Перед взором внутри себя – всё: вялые попытки, движение жизненного течения, семейные неудачи и пересмотр понятий, всё, что подвластно стало чужим языкам, и злым, и хорошим, и спектр мнений, и неизбежность конца, и бессмысленность конечного итога, и желание просто быть с теми и там, где хочется.
Я возвращаюсь вниманием к Бэкхену и кладу пальцы ему на шею, притягивая к себе.
– Конечно, – отвечаю совершенно уверено, разбивая этой секундой любой перед ним страх, – конечно.

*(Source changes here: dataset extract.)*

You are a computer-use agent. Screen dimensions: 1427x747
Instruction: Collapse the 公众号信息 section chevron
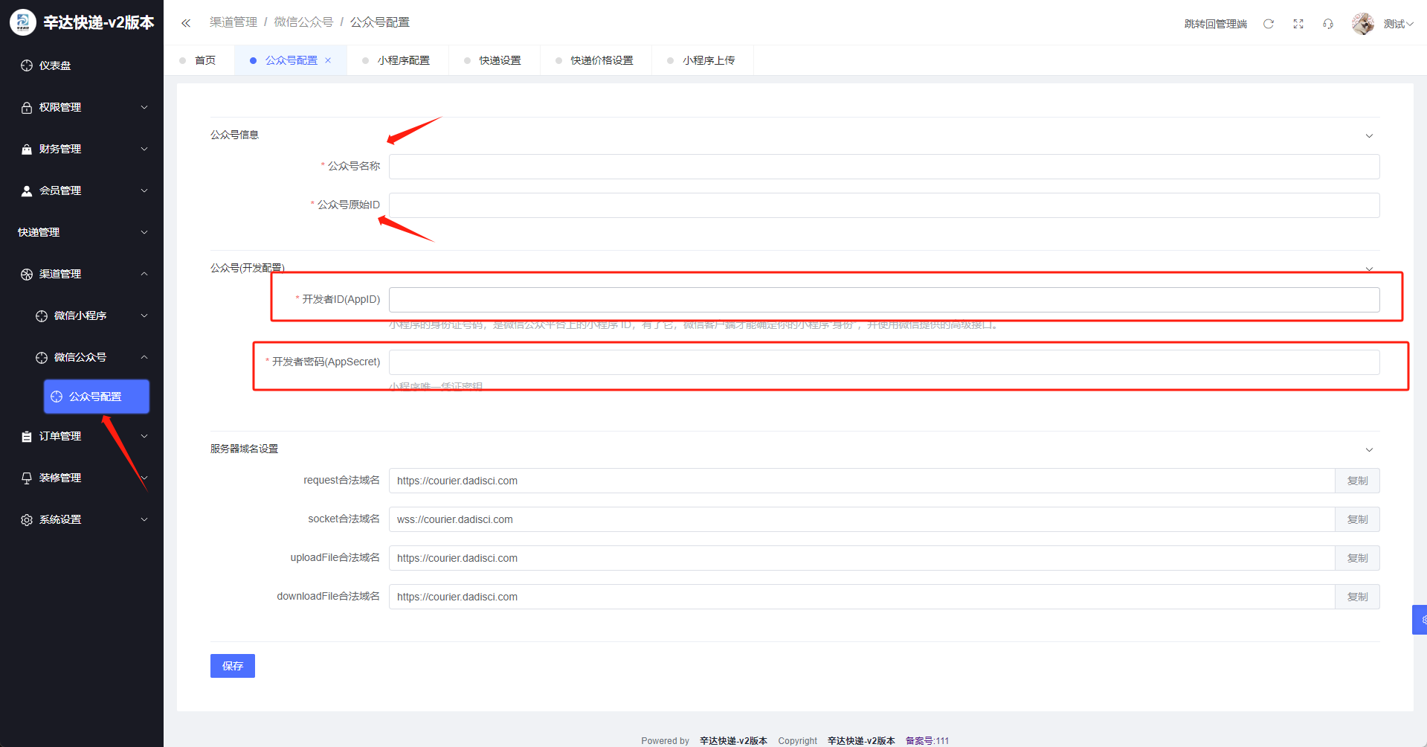click(1369, 135)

Все противоречия в отношениях тоже летят под откос, когда он всеми движениями требует больше тепла и дает понять, что с этой лодки он меня не сбросит, что я в ней – спасательный круг. Бэкхен чужд был на касания, на эмоции, на такие резкие вздохи, а сейчас он бросается на свою бомбу с целью свободы.
И мы, как спасшиеся от смерти мальчишки, лежим в самых тесных объятиях, слишком боясь упустить новые жизни в своих руках.